Plus, the world of beer is undergoing a similar renaissance to wine, with more and more people than ever before taking an active interest into how their beers are made and where they’ve come from. The craft beer movement has been massive all over the world, and it has been exciting to see artisan products and traditional recipes being promoted over boring, mass-produced, lifeless lagers.
We’ve always believed in keeping an open mind when it comes to drinks. It’s an approach which has led us to explore wines of all styles and varieties, from every corner of the world. It’s also why we find it a bit frustrating when we meet people who turn their nose up at wine, for no reason other than they define themselves as a ‘beer drinker’.
It’s a mentality that makes little sense for two key reasons: firstly, deciding to avoid drinking something because you think you won’t like it is a mentality most of us grow out of at seven years old. Secondly, just because you like drinking one thing, doesn’t mean you can’t allow yourself to drink something else from time to time. It would be like somebody refusing a steak on account of them really, really enjoying sausages - totally ridiculous!

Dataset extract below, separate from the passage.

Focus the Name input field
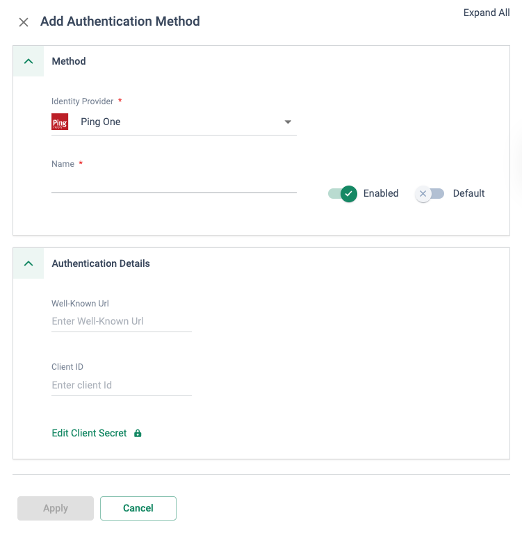 (x=174, y=184)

So, if you are - or more likely, someone you know is - a ‘beer drinker’ who generally avoids trying wine, you’re going to have to be eased into wine drinking slowly and gently. The truth is, not only are most modern wines far more approachable than most people seem to think but also they have a lot in common with many beers, from their flavour profiles to overall characteristics.
With this in mind, we’ve put together a brief list of wine styles and types which have plenty in common with certain types of beers. Basically, if you really like a particular type of beer, there’s almost definitely a wine out there that matches it pretty well!
So, read on, and treat yourself to a whole new set of taste sensations. Trust us, you’re going to love it.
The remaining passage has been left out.